Bill detail: Preserve the formatting of legislative text #108

reginafcompton · 2017-12-19T17:16:18Z

The legislative text on the Bill detail does not preserve the tabs and underlines given in Legistar.

Example:
https://laws.council.nyc.gov/legislation/int-1633-2017/
http://legistar.council.nyc.gov/LegislationDetail.aspx?ID=3066702&GUID=FF2098E2-9EC9-47AB-9131-B02FDEA71AA6

Why? We parse the "plain text" from the Legistar API, which does not contain such formatting. (See Councilmatic filter.)

Solutions?
(1) Find a way to translate the rtf_text into HTML on the Councilmatic side.
(2) Revert to scraping the full_text from the web, as we did in the past: https://github.com/opencivicdata/scrapers-us-municipal/blob/12a6309c3148b83729a1f2420b9ee1bd1bd633e2/nyc/bills.py#L127

I'd prioritize option number one, if its possible.

The text was updated successfully, but these errors were encountered:

reginafcompton · 2017-12-28T23:07:17Z

I explored options for converting the RTF string into HTML. I could not find a Python package that does the job. However, I did identify a couple options, which involve doing the conversion on the client-side (jumping off point):

(1) rtf.js, though I need to explore if we can use a string-version RTF as a starting point for calling displayRTFFile: https://github.com/tbluemel/rtf.js/blob/master/samples/rtf.html#L148

(2) a couple good-looking node packages: https://github.com/iarna/rtf-to-html and https://github.com/walling/node-unrtf. NOTE - we'll need to find a way to coordinate node_modules within a Django app. I do not believe we have other Django apps within our DataMade repertoire that do this (it might be worth learning about!), so that's a consideration.

» STORED RECORDS:
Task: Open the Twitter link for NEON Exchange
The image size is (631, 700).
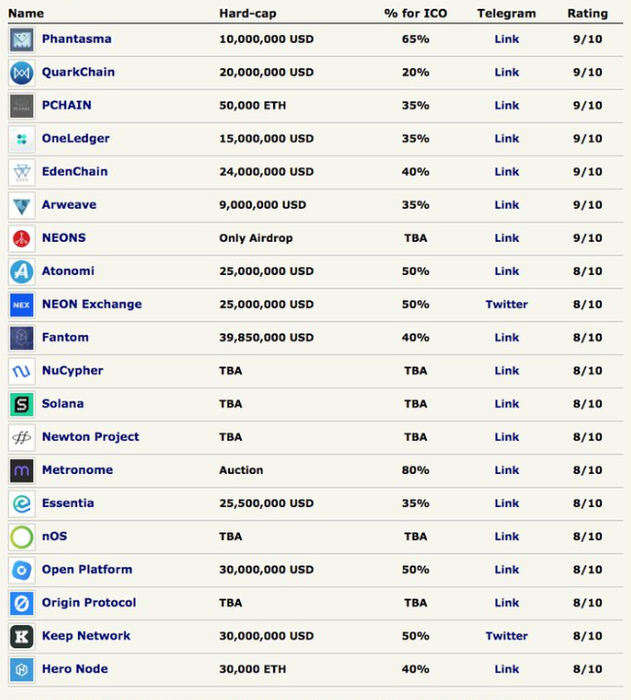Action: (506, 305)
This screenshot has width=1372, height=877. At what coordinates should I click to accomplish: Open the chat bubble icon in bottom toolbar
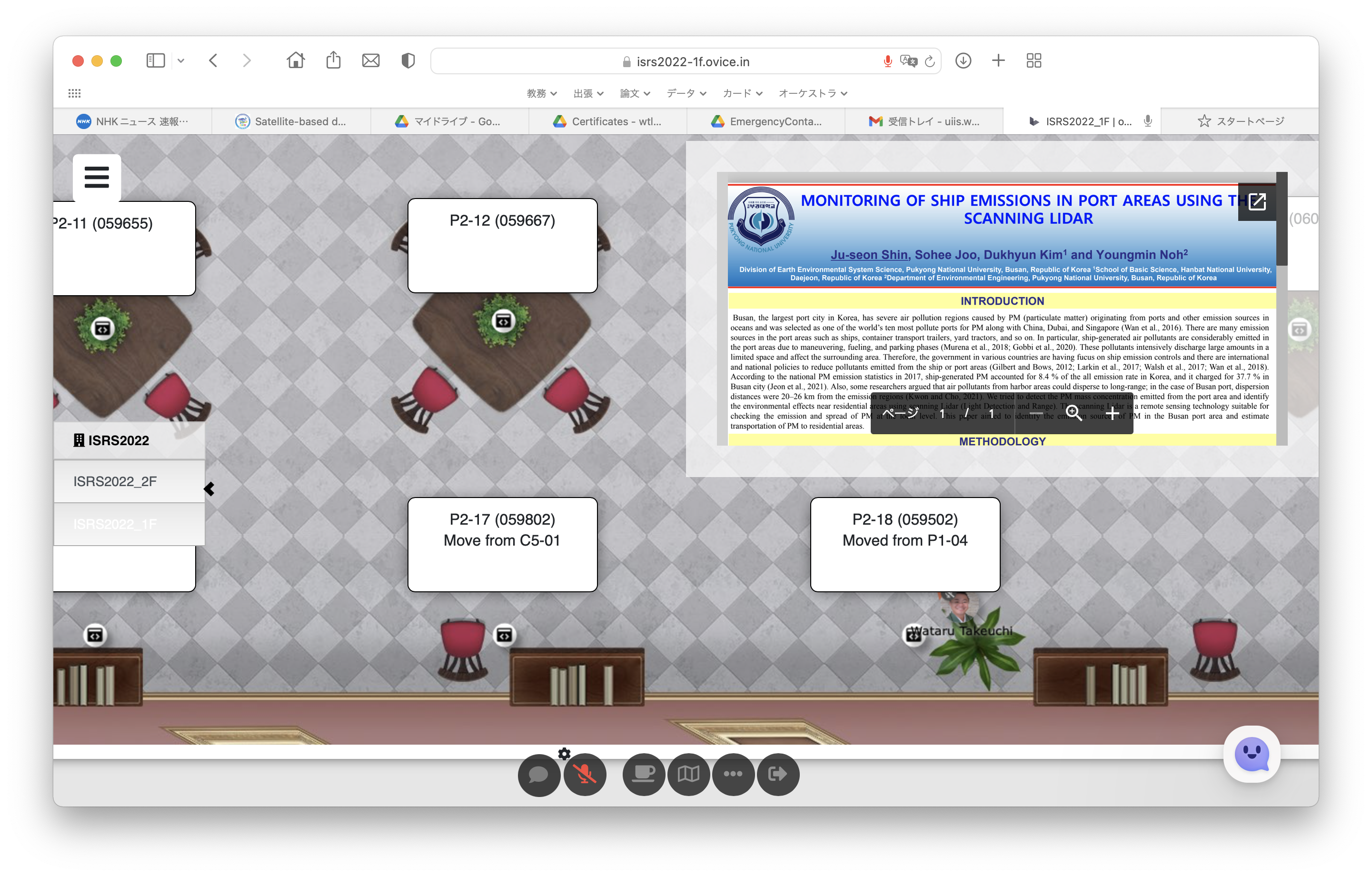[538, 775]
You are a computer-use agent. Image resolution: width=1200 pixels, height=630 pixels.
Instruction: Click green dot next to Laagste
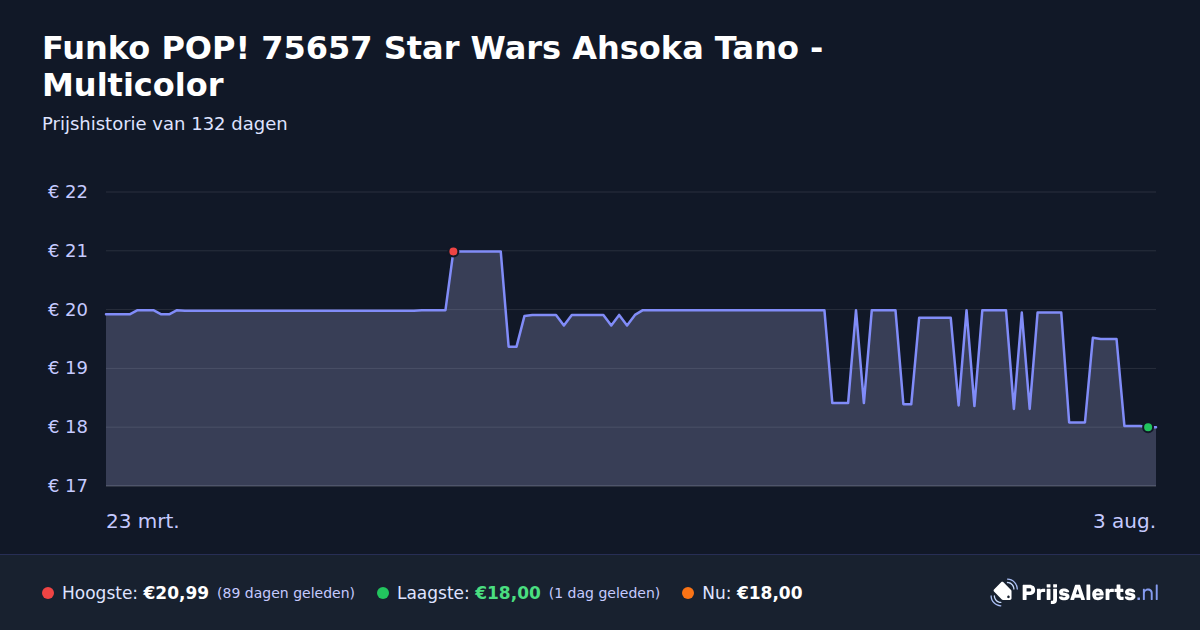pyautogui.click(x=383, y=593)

* * *

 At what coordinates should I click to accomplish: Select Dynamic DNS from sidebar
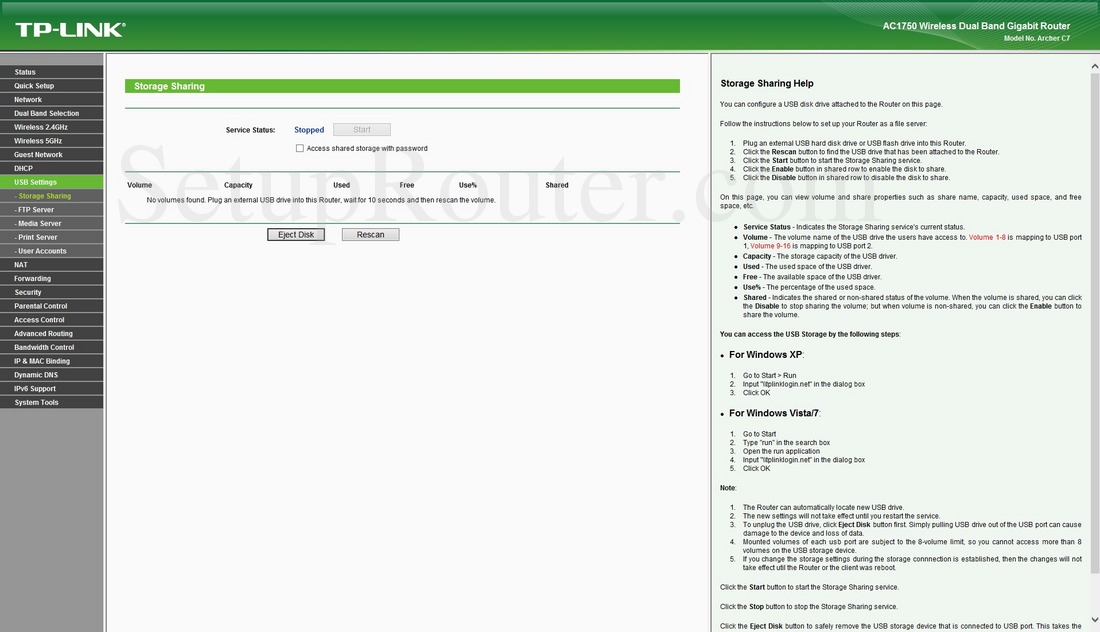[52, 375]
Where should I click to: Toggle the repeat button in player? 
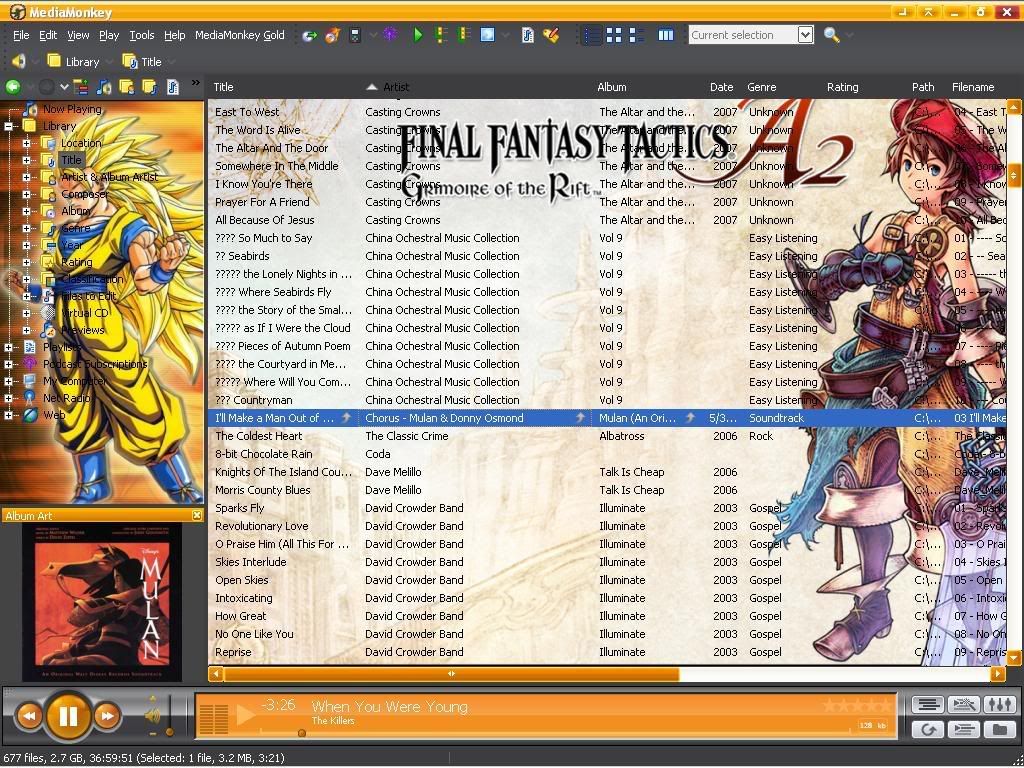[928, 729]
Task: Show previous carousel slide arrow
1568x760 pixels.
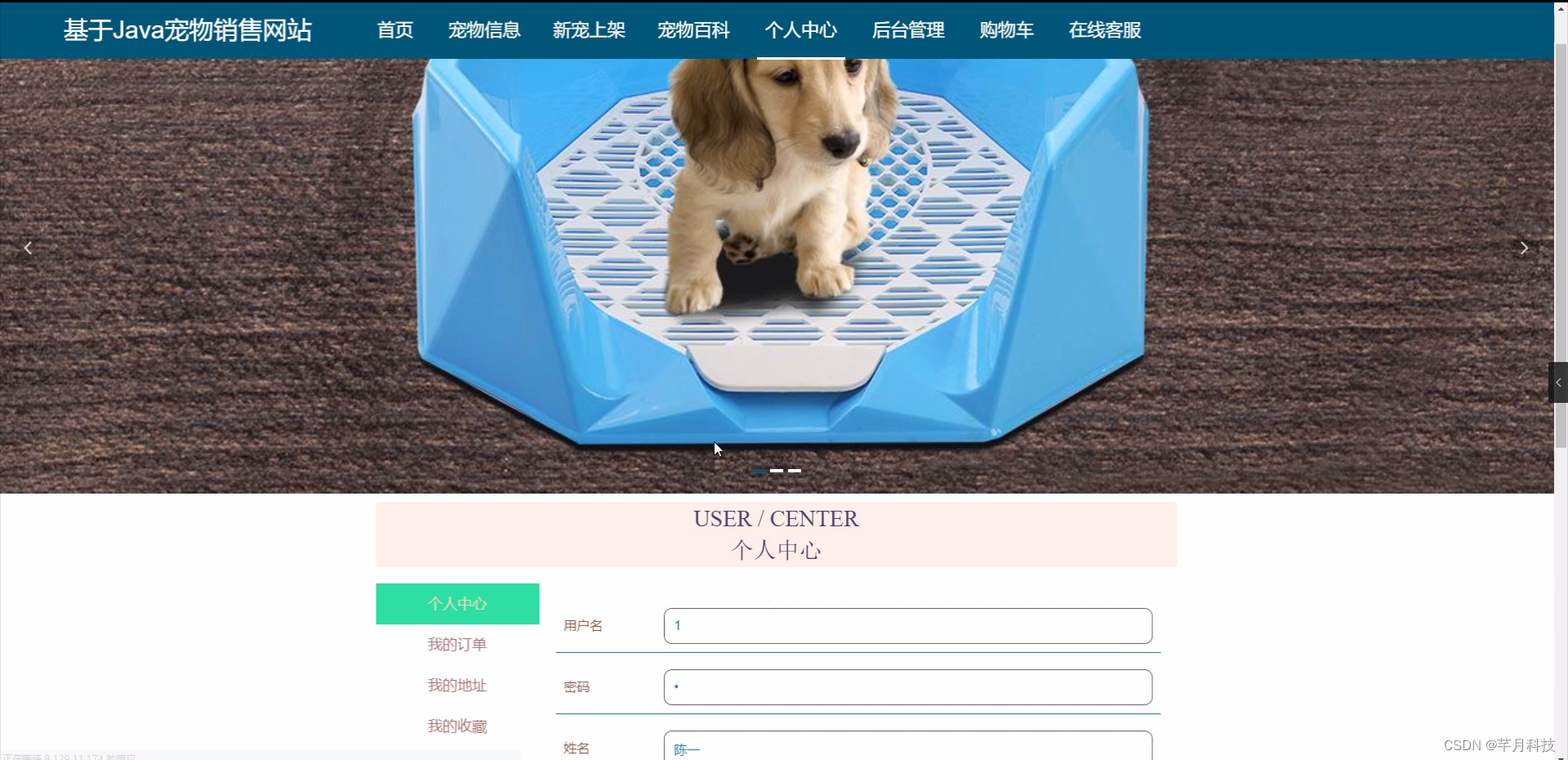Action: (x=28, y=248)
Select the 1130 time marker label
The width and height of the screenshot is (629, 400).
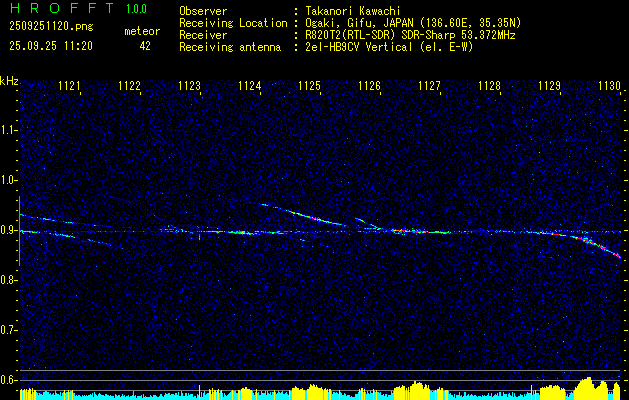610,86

...

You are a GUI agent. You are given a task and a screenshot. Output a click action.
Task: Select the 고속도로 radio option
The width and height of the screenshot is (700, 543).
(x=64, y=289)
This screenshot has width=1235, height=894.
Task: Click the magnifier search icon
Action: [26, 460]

» STATED GOAL: Please list every web address that appears in the thread on preserving the formatting of legislative text. Rely on the thread alone.

» RESULT FOR THIS TASK:
- https://laws.council.nyc.gov/legislation/int-1633-2017/
- http://legistar.council.nyc.gov/LegislationDetail.aspx?ID=3066702&GUID=FF2098E2-9EC9-47AB-9131-B02FDEA71AA6
- https://github.com/opencivicdata/scrapers-us-municipal/blob/12a6309c3148b83729a1f2420b9ee1bd1bd633e2/nyc/bills.py#L127
- https://github.com/tbluemel/rtf.js/blob/master/samples/rtf.html#L148
- https://github.com/iarna/rtf-to-html
- https://github.com/walling/node-unrtf